▶ [ABOUT THIS TASK]: In the listing below, a line holding "578x402 pixels." and a line holding "the ellipsis handle" mark the range. Retype both exactly, with all lines between them.
-- DATA TO USE follows --
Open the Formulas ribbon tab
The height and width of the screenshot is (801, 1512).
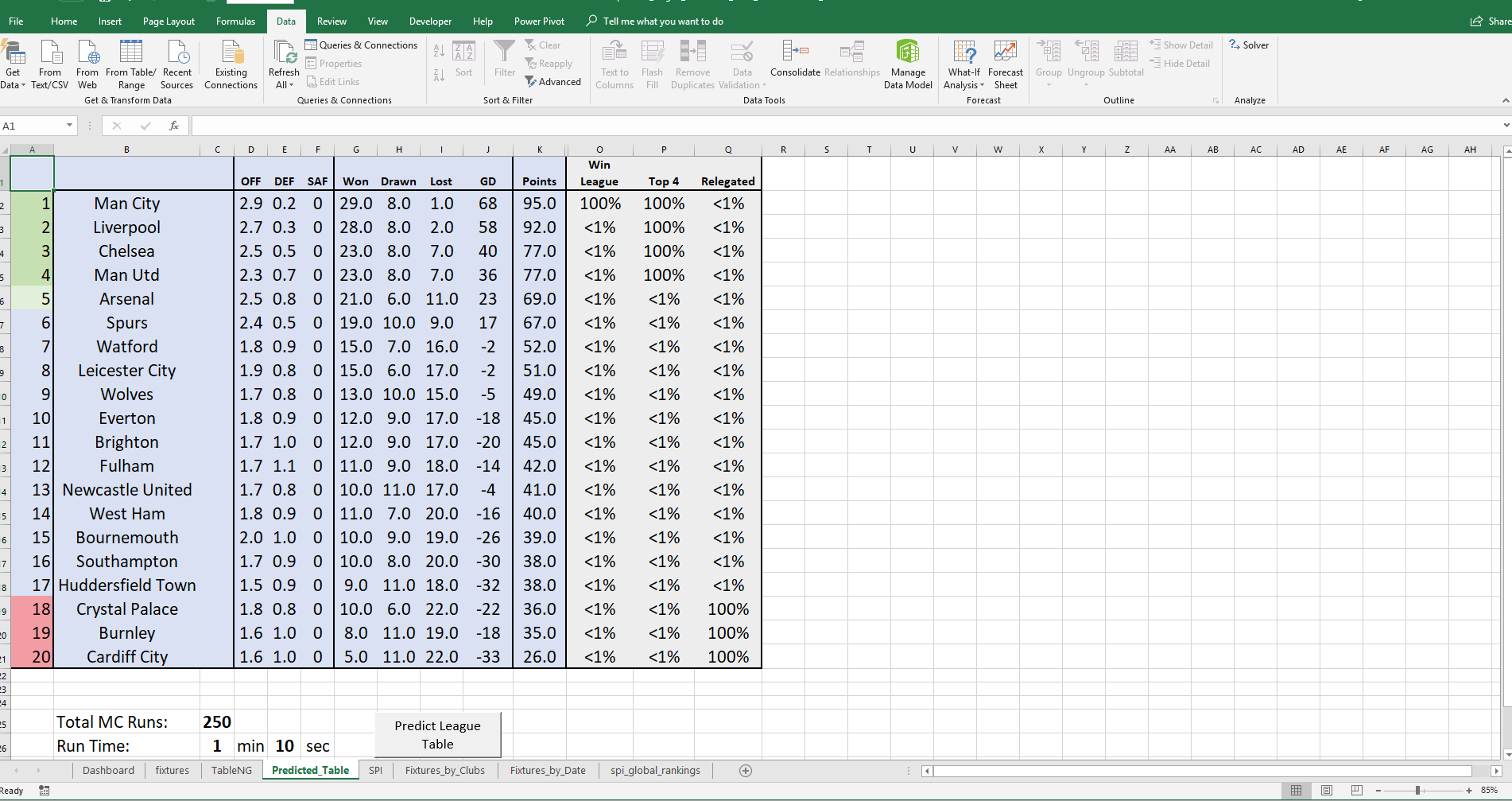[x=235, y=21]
-- DATA TO USE concluded --
-- DATA TO USE follows --
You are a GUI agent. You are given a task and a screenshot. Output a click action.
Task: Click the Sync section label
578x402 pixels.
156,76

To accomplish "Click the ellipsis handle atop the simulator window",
-- DATA TO USE concluded --
-- DATA TO USE follows --
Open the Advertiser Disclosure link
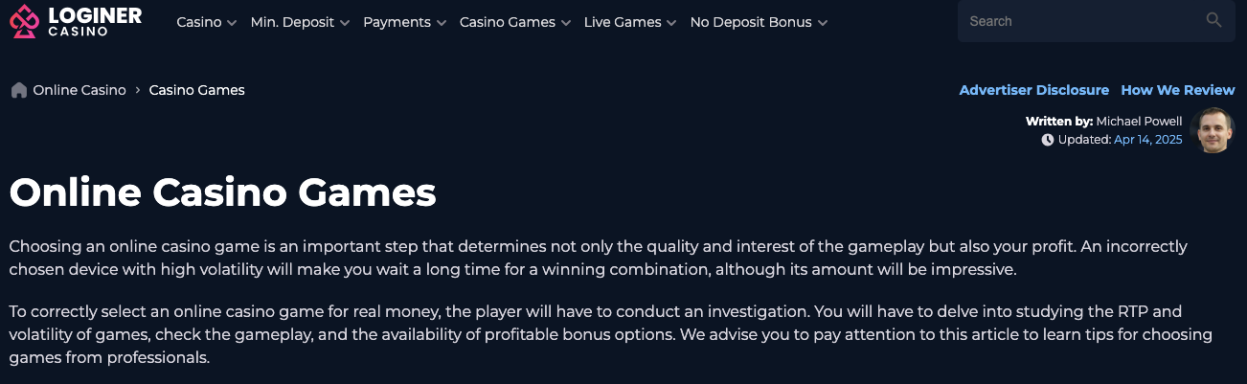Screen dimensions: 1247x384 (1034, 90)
-- DATA TO USE concluded --
▶ [EXERCISE SOLUTION]:
578x402 pixels.
156,76

To accomplish "Click the ellipsis handle atop the simulator window",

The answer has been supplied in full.